Cattle are led into the area with a leather halter, but not a "show/silver" type halter as a horse has. The exhibitor has a "show stick" with a hook on the end of it. When the exhibitor stops the calf (steer or heifer) they then try to get the animal to stand with all four feet as square as possible. The show stick is used to help pick up and place the rear feet and possibly rub the calf's belly or top line to get them to look better. The exhibitor than stands off to the side (near the shoulder) of the calf.

Goats and Sheep are lead into the area in the same patter as the cattle. They follow each other in a single file line and then are left to "set up". Sheep are led in by the exhibitor's hand and when they set up, the exhibitor will put them self into front of the lamb to place the feet square and then "brace" to express the mucles of the lamb. Goats are led in by a lead or chain around the neck. After walking into the class the exhibitor then stops the goat and sets them up. With the use of their hands they place all four feet as square as possible. Then the exhibitor will pull up on the lead to get the goat to stretch out their neck (they are not chocking the goat). However in some places, they exhibitor may end up "bracing" the goat like the sheep exhibitor, but it depends on what show you are at.

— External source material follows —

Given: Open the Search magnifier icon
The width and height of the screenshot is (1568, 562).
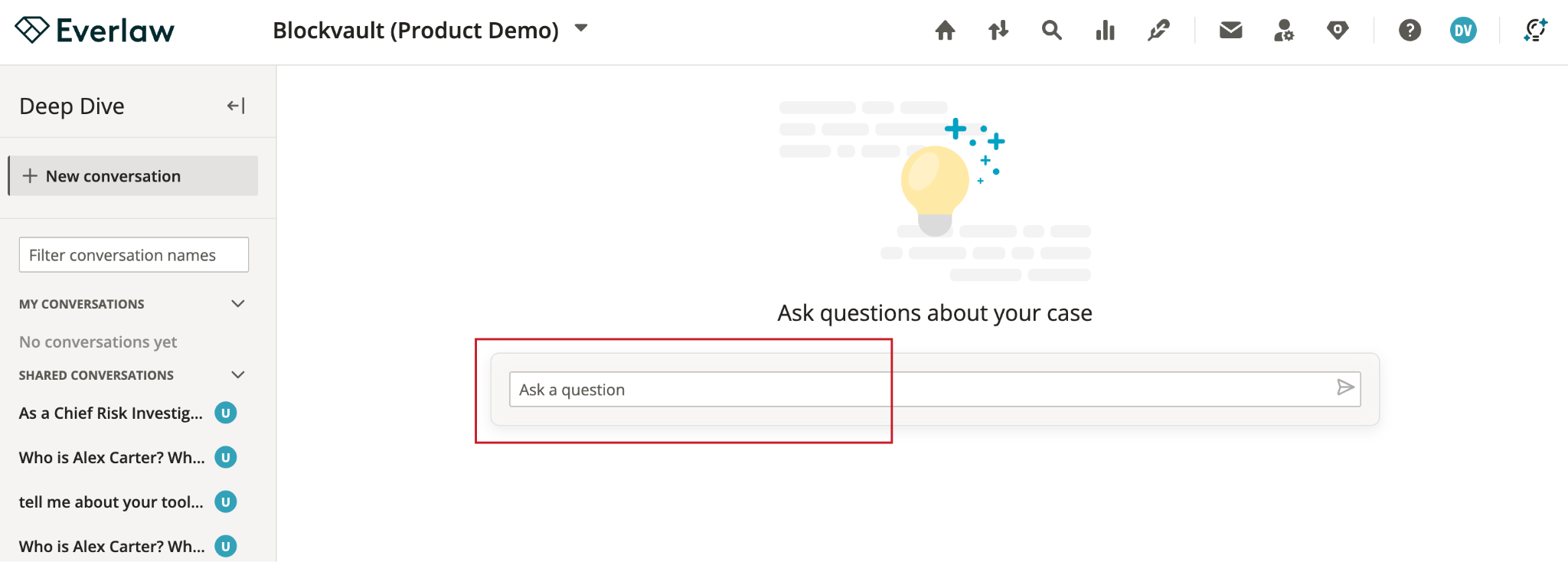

Hogs are the most simple to show, but could be the most challenging. However they are trained to walk and go where the exhibitor wants to the animal to go. A whip, bat, or pipe is used to guide and direct the animal. The exhibitor keeps the hog between him and the judge and about 15 -20 feet if possbile away from the judge. The exhibitor learns how to "show off" the best of their animal at different angles and points where the judge can evaluate the animal in class. Hogs are turned into an area and guided by the exhibitor. When being placed they are kept in "holding pens" until the judge is ready to give reasons on the class.
    07-04-2009, 04:27 PM
Green Broke
Showing is probably one of the best things ever. Lol. I absolutley love it. It can be hard though. Heifers cannot be shown at more than 2 yrs old or less than 4 months. You have to halter break the animal so that they are not scared and you can lead them, brush them and set them up. Most people egt their calves at about 5 or 6 months of age and you have to halter break them yourself. There are peoploe who you can pay to do it for you (I happen to do it. Lol) but doing it yourself is very rewarding and a great experiance. Even with the rope burn and bruises lol. There are certain ways to brush the animals hair and shave them. Cattle get their hooves trimmed like horses but the cow is straped into a machine and hoisted on its side with its head restrained. It doesnt hurt them at all though they get a lil scared. Animals are judged by breed standards and fat and muscle ratios, also wilder animals can sometimes get placed lower. Steers are classified by whatever the classifier thinks they are. Brahman (1/2 blood or more), American Breeds and Crosses, British Breeds. All steers are shown as market, that means they are raised for meat production. You can also show rabbits, turkeys, chickens (broilers), lambs, and goats in market classes. Heifers are shown as breeding beef. You can also become a member of your local FFA of 4H chapter and enter in a calf scramble. A claf scramble is a bunch of kids in an arena trying to catch a calf. There are less calves than kids and you pretty much have to tackle and halter the animal and pull it into the center of the arena which will be taped off. The participants that catch a calf are awarded a $500 dollar certificate in which to purchase a heifer or steer for the scramble show. You have to write reports of how your animal is doing and pictures and stuff to give to your sponser. If you have anymore questions just ask.